Collection entries —
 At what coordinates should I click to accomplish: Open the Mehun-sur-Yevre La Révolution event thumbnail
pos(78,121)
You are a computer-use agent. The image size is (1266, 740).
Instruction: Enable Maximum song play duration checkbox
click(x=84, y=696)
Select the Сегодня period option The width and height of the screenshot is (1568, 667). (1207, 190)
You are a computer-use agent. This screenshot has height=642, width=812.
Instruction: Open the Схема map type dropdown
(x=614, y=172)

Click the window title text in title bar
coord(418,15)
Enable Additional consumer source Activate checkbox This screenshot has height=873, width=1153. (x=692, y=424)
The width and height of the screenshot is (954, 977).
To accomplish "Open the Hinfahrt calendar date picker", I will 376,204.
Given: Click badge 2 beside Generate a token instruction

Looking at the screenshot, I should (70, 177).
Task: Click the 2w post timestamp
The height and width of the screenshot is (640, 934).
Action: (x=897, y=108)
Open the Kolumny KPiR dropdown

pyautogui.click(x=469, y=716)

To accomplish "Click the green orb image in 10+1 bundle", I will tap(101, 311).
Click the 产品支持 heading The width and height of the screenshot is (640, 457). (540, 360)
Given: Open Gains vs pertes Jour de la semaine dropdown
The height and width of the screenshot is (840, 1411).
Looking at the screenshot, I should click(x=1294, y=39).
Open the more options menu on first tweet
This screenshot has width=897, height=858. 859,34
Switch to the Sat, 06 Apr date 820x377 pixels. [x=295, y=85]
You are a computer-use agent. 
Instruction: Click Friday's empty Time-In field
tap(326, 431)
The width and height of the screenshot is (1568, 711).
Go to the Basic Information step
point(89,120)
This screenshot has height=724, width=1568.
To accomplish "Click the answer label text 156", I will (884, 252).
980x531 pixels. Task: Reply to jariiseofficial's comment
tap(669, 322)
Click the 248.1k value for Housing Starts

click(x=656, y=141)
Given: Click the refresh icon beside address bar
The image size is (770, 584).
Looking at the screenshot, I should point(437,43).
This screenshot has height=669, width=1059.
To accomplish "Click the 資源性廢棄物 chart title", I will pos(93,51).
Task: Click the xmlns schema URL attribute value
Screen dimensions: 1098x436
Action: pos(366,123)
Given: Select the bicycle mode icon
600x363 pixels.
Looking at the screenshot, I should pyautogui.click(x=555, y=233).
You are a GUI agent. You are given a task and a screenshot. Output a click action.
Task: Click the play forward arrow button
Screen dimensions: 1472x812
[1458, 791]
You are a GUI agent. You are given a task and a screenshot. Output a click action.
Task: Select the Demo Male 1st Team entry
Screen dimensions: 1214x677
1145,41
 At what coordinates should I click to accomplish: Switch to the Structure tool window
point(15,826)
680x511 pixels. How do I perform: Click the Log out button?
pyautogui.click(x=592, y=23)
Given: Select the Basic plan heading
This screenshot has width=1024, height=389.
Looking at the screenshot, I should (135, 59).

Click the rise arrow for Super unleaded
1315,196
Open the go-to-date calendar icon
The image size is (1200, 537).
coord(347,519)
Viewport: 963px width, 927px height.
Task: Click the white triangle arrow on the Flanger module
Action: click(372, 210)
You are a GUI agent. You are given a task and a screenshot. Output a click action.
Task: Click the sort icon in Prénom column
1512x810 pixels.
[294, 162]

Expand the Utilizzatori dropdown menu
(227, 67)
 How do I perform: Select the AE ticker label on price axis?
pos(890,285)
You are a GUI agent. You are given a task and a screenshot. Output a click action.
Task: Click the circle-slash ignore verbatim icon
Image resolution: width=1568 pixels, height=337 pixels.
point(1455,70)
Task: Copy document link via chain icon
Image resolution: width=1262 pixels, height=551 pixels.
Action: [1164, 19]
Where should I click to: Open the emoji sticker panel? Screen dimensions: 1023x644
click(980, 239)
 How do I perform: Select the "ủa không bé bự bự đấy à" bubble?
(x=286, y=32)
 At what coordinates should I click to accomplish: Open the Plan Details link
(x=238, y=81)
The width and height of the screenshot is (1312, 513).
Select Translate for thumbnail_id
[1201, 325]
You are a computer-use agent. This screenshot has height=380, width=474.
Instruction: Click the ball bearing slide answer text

Assignment — The answer must be every line of the data that holds the word "will".

Answer to this exercise —
To accomplish "Open the Hinfahrt calendar date picker", I will 376,204.
To accomplish "Click the green orb image in 10+1 bundle", I will tap(101, 311).
To accomplish "Click the answer label text 156", I will (884, 252).
To accomplish "Click the 資源性廢棄物 chart title", I will pos(93,51).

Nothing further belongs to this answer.